Ya se me ha pasado la presión en la garganta y ahora puedo respirar con mayor facilidad. Agradezco que Julián no haya comentado que el comportamiento de mi madre parece no regulado, que no se haya mostrado desconfiado no haya hecho demasiadas preguntas.
—Los funerales también huelen así —digo—. A lejía. Y a flores también.
—No me gusta ese olor —musita Julián. Si estuviera menos entrenado y fuera menos cuidadoso, diría que lo odia. Pero no puede decirlo: eso está demasiado cerca de la pasión, la pasión es muy similar al amor y el amor es deliria nervosa de amor, la más letal de todas las cosas letales; es la razón de las capas secretas de las personas, la razón de los espasmos en la garganta.
Julián continúa:
—Y también imaginaba que era un explorador. Pensaba cómo sería viajar a… otros lugares.
Me acuerdo de cuando le encontré después de la reunión de la ASD: sentado a solas en la oscuridad, contemplando todas aquellas imágenes vertiginosas de montañas y bosques.
—¿Qué tipo de lugares? —pregunto, con el corazón un poco acelerado.
Vacila unos instantes.
—Otros sitios, sin más —dice por fin—. Otras ciudades de los Estados Unidos.
Algo me dice que vuelve a mentir. Me pregunto si en realidad está hablando de la Tierra Salvaje o de otras partes del mundo: lugares sin alambradas, donde aún existe el amor, aunque se supone que ya tendría que haber acabado con todos.
Quizá nota que no le creo, porque se apresura a añadir:
—Eran solo cosas de niños. Así me entretenía de noche en los laboratorios, cuando me hacían pruebas y operaciones y cosas así. Era para no tener miedo.
En el silencio, siento el peso de la tierra sobre nuestras cabezas: capas y capas, densas y sin aire. Intento luchar contra la abrumadora impresión de que vamos a estar aquí enterrados para siempre.
—¿Ahora tienes miedo? —pregunto.
Tarda una décima de segundo en contestar.
—Tendría más miedo si estuviera solo.
—Yo también —admito, y una vez más siento una oleada de complicidad con él—. ¿Julián?
—¿Sí?
—Dame la mano.
No sé por qué digo eso; quizá porque no le veo. En la oscuridad es más fácil.
—¿Para qué?
—Tú hazlo.
Lo oigo moverse. Se acerca y alarga el brazo en el espacio entre los dos catres. Extiendo la mano y encuentro la suya grande, fresca y seca. Se sobresalta un poco cuando su piel entra en contacto con la mía.
—¿Crees que es seguro? —pregunta. Su voz suena ronca.
No sé si se refiere a los deliria o al hecho de que estamos atrapados aquí, pero deja que mis dedos se entrelacen con los suyos. Nunca le ha tocado la mano a nadie, y se nota.
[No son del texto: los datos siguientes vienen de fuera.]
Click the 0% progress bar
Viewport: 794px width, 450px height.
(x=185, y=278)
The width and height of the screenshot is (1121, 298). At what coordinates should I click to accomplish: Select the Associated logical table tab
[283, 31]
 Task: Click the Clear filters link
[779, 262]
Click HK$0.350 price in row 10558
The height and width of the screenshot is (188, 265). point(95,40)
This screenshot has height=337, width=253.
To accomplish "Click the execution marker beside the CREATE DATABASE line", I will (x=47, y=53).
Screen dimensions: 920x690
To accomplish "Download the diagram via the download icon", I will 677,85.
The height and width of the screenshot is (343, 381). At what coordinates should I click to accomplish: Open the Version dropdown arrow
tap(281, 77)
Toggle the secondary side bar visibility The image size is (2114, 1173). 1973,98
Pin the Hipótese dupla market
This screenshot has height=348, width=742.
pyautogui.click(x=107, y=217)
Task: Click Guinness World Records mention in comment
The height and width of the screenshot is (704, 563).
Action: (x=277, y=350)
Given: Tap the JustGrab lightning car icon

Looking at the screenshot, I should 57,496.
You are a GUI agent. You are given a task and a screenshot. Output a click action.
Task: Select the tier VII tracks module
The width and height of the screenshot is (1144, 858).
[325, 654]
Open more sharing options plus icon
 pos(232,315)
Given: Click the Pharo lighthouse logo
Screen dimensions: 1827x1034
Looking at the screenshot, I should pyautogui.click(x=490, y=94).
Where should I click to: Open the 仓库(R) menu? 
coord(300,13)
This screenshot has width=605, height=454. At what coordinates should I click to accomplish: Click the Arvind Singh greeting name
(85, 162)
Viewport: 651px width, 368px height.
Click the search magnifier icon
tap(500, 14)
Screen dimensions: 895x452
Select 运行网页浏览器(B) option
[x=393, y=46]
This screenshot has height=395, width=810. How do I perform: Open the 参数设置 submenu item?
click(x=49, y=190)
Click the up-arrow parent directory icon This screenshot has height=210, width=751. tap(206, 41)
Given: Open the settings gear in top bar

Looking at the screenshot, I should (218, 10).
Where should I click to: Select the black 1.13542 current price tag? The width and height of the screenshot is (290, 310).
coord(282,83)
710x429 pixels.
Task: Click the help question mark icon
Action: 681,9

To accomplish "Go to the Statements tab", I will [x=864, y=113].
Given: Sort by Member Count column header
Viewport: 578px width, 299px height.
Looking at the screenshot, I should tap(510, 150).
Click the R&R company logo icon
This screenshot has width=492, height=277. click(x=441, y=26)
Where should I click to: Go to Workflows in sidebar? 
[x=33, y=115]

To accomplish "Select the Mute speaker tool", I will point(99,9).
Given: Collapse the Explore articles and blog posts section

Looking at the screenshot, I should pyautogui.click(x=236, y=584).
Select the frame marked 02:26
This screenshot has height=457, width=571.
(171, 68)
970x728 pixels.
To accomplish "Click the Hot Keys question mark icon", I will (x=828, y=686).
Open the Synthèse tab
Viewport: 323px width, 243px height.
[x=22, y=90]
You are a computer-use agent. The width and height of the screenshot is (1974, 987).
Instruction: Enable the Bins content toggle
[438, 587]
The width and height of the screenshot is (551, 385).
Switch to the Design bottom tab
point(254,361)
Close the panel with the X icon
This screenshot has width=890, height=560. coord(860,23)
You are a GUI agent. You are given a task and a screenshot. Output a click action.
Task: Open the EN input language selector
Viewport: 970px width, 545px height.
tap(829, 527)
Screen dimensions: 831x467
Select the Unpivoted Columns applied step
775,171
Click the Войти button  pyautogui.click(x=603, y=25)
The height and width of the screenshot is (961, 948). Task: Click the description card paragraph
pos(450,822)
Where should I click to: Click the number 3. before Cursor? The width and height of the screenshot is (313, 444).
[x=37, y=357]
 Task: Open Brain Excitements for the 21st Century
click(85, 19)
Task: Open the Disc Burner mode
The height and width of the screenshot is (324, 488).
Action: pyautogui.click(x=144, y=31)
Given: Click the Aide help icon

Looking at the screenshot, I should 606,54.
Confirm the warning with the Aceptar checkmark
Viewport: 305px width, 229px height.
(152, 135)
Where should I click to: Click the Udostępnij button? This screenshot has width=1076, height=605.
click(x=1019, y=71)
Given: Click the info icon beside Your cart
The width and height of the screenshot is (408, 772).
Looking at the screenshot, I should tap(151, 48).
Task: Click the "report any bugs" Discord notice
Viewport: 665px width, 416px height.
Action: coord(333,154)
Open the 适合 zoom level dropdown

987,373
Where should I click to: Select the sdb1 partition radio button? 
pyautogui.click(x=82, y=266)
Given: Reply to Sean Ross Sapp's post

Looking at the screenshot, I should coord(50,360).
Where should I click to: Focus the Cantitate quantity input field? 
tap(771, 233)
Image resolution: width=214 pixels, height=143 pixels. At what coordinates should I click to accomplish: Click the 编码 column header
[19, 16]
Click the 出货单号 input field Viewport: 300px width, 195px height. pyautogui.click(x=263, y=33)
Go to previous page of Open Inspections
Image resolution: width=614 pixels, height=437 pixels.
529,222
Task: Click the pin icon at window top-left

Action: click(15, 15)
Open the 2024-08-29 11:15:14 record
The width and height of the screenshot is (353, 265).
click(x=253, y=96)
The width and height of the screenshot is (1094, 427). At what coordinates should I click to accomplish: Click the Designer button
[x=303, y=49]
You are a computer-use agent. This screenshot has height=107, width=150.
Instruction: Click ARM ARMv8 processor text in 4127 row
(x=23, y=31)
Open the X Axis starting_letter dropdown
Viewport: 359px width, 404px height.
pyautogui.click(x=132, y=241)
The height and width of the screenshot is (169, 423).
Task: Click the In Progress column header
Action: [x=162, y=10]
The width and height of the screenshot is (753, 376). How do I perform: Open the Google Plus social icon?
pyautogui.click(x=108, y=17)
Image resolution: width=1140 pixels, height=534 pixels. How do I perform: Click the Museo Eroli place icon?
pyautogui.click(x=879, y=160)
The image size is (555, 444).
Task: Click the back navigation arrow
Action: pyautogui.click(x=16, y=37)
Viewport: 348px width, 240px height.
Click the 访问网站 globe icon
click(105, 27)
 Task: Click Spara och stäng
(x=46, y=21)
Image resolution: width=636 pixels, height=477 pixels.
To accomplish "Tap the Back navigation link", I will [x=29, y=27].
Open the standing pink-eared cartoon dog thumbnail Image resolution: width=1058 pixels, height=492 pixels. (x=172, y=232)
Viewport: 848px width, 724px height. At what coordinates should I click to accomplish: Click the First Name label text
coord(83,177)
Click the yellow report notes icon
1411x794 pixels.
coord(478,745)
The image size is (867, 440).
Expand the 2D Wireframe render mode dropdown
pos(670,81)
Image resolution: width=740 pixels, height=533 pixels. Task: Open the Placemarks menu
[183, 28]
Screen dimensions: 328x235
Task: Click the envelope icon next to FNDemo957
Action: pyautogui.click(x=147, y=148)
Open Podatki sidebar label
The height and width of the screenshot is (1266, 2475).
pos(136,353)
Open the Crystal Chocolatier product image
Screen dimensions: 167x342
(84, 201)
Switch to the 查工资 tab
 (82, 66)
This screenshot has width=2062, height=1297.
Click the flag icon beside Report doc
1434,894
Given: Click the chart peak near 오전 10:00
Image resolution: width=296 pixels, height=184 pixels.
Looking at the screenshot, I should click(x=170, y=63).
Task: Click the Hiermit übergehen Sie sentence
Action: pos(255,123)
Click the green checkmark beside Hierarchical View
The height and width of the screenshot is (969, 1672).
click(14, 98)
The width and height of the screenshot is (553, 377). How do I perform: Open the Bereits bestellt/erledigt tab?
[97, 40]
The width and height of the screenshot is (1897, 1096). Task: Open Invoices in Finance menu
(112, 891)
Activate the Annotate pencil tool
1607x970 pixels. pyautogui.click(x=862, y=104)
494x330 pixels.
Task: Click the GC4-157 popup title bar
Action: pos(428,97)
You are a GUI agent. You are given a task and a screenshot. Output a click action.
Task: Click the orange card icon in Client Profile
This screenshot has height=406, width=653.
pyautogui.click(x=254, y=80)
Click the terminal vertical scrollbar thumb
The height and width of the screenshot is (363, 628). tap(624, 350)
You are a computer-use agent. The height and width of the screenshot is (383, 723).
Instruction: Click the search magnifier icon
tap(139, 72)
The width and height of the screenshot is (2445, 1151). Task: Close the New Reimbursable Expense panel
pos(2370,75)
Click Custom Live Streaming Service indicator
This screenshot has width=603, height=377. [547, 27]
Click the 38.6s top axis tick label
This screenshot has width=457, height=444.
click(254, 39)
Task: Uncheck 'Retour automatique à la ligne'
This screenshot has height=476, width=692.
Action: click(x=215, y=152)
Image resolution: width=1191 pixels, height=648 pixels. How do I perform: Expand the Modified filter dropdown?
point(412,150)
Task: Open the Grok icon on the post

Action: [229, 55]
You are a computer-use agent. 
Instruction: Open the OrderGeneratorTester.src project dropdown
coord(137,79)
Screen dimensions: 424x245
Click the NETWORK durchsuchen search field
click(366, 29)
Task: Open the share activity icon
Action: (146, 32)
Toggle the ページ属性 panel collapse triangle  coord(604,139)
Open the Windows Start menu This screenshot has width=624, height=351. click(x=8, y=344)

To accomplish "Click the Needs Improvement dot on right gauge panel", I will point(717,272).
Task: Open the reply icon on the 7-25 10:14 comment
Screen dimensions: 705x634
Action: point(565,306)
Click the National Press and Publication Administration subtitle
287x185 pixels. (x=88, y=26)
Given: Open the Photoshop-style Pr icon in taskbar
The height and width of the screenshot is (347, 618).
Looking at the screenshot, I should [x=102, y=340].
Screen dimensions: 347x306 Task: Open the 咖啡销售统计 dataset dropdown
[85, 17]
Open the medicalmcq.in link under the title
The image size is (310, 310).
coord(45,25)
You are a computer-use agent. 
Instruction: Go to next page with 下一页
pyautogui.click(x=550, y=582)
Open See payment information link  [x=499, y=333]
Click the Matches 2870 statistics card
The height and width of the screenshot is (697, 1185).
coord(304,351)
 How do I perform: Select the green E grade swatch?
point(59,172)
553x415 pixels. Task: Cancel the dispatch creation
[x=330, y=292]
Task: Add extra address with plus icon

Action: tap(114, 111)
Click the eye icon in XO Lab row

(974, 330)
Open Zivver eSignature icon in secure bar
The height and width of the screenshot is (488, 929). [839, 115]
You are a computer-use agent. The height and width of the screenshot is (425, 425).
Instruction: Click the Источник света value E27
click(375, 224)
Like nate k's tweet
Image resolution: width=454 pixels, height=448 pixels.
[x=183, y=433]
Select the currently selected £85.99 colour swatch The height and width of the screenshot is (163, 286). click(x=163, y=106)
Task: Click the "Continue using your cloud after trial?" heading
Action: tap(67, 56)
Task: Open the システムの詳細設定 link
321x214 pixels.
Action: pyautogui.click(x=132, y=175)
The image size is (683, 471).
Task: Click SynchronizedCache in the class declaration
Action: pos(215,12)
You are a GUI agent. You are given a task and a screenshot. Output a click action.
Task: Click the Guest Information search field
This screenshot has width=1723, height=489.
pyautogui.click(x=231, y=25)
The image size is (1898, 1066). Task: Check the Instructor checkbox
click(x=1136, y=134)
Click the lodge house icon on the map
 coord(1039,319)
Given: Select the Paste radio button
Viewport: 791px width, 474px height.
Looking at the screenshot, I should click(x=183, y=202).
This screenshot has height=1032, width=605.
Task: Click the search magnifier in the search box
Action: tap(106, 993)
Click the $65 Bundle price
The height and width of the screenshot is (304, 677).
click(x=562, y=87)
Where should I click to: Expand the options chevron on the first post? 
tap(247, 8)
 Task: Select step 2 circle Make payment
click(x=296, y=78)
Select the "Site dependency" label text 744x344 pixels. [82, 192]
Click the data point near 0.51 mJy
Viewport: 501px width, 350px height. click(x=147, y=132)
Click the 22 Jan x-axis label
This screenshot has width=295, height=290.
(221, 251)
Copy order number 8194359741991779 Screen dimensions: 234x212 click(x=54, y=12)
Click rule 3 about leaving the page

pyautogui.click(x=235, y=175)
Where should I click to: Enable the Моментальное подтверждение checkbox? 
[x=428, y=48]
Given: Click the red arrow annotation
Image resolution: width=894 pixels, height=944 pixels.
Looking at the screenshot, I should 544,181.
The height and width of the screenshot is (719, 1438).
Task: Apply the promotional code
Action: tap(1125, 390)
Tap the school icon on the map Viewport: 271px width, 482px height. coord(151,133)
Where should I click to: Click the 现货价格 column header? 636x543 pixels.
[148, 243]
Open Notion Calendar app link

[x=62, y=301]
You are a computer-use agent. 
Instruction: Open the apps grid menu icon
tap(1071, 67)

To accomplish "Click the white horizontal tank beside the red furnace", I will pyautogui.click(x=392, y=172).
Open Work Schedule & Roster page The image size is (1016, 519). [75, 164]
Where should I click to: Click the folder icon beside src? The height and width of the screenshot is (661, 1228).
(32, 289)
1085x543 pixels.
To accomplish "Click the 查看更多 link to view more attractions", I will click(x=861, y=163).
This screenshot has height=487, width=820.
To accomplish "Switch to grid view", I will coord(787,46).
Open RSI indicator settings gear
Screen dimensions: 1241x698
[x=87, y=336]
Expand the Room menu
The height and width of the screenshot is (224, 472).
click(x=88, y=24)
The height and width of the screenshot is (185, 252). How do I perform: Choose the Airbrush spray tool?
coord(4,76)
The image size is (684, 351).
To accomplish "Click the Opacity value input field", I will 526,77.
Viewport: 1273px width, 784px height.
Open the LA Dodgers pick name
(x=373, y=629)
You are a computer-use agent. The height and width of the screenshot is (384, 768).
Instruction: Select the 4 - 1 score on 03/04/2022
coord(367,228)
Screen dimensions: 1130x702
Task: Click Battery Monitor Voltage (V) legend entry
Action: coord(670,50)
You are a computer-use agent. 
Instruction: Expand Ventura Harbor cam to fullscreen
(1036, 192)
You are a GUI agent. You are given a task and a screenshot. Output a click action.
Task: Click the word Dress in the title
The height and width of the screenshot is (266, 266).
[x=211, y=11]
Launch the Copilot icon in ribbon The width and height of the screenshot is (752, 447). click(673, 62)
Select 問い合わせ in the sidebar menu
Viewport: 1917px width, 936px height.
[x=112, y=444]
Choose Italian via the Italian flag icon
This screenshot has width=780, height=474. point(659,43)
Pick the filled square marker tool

Le lleva un momento de titubeo el comprender cómo hacerlo.
—Todo va ir bien —digo. No sé si lo creo o no. Me da un pequeño apretón, lo que no deja de sorprenderme. Supongo que hay ciertas cosas que se nos ocurren de forma natural, aunque no las hayamos hecho nunca. Nos quedamos agarrados de la mano y poco después escucho su respiración, que se va haciendo más lenta y profunda. Cierro los ojos y pienso en olas que llegan despacio a la orilla. Poco después me quedo dormida: sueño que estoy en un tiovivo con Grace y que contemplamos, riendo, cómo todos los caballitos de madera se liberan de sus sitios y se lanzan a galopar por el aire.